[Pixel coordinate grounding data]
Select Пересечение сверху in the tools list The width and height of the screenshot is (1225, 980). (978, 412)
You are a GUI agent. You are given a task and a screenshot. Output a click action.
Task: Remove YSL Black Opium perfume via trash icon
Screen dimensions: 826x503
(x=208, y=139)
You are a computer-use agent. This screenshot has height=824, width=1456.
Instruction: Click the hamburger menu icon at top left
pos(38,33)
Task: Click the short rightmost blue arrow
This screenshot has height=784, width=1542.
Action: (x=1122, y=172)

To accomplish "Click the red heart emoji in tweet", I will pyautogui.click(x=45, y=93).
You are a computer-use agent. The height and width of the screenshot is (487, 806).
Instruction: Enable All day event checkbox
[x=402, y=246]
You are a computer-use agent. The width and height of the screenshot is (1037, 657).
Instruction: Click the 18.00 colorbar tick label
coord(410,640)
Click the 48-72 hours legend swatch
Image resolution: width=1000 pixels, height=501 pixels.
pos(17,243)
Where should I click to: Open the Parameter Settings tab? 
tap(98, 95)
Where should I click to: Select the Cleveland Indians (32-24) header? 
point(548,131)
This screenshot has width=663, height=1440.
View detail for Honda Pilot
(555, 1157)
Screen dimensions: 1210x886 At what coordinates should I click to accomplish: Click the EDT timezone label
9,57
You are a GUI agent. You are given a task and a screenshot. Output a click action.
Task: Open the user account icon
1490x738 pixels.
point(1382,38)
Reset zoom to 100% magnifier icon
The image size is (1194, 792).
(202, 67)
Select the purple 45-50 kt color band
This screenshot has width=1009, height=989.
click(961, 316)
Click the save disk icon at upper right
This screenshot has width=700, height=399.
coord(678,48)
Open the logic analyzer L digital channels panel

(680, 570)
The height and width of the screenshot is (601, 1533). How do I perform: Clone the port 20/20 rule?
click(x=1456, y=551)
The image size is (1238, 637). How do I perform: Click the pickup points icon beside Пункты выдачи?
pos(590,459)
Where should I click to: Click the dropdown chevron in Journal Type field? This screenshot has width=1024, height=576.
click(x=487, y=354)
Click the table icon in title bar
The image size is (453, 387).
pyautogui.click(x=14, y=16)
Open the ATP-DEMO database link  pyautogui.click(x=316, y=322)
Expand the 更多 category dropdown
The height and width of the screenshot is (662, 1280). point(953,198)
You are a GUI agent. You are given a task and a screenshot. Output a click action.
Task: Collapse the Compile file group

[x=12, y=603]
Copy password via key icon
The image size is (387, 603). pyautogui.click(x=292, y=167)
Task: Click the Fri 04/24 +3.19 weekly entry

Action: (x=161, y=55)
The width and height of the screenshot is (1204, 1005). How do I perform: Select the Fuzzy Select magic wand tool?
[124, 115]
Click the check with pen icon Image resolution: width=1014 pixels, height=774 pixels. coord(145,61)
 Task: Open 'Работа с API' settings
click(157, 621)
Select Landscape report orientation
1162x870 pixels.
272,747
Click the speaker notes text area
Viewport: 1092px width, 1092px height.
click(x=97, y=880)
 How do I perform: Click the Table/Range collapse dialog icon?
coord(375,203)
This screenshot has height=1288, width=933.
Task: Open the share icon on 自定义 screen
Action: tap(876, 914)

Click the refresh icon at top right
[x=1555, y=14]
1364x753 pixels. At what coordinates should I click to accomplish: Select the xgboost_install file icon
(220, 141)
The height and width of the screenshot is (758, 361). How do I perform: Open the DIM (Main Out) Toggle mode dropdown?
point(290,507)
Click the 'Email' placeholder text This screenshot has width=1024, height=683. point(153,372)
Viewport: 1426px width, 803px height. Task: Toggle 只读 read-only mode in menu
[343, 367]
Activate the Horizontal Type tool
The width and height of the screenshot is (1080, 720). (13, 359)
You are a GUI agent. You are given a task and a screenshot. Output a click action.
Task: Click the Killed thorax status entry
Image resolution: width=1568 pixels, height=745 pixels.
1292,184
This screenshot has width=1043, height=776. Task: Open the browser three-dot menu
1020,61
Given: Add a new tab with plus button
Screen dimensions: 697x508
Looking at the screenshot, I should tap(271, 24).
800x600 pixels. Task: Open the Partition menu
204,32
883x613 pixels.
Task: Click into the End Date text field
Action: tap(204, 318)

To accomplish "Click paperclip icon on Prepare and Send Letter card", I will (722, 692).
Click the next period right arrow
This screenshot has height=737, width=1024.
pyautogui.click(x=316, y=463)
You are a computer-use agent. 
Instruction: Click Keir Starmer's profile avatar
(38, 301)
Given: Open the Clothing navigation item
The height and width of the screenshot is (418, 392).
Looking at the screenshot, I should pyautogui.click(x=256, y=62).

→ Aim of the exercise
Say how many lines of the data hold the string "computer", with no other words in your reply.

→ Answer below
4